→ **Instructions for the task**:
Read through the data, and wherever a line holds the word "agent", write that line out.

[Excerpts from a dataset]
● ● ● ● ● ● ●

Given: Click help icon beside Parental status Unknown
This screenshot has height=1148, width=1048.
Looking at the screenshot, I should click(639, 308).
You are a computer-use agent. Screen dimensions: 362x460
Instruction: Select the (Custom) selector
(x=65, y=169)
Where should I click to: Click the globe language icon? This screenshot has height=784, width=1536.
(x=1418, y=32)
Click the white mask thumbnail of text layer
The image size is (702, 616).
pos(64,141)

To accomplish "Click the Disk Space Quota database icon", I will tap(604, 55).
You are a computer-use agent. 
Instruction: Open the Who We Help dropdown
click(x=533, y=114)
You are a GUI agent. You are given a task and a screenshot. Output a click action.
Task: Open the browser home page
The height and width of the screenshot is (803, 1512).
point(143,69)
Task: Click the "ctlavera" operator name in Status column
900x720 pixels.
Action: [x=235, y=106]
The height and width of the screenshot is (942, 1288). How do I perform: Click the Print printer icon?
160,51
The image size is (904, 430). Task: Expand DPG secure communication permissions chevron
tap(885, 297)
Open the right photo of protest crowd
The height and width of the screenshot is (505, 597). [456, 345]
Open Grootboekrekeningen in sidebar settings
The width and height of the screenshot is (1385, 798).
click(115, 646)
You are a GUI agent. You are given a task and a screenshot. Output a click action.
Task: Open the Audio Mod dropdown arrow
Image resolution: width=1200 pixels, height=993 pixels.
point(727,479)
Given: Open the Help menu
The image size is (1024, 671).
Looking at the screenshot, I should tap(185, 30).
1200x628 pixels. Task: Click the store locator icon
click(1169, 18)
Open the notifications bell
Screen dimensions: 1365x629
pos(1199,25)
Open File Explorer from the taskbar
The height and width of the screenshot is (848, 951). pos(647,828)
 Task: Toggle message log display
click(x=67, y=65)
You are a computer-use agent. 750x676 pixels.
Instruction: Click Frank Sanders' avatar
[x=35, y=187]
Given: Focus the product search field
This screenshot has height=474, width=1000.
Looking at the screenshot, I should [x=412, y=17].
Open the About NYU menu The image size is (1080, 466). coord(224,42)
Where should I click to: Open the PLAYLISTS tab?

● ● ● ● ● ● ●

→ **Response area**:
You are a computer-use agent. Screen dimensions: 362x460
You are a computer-use agent. 
You are a GUI agent. You are given a task and a screenshot. Output a click action.
You are a GUI agent. You are given a task and a screenshot. Output a click action.
You are a computer-use agent. 750x676 pixels.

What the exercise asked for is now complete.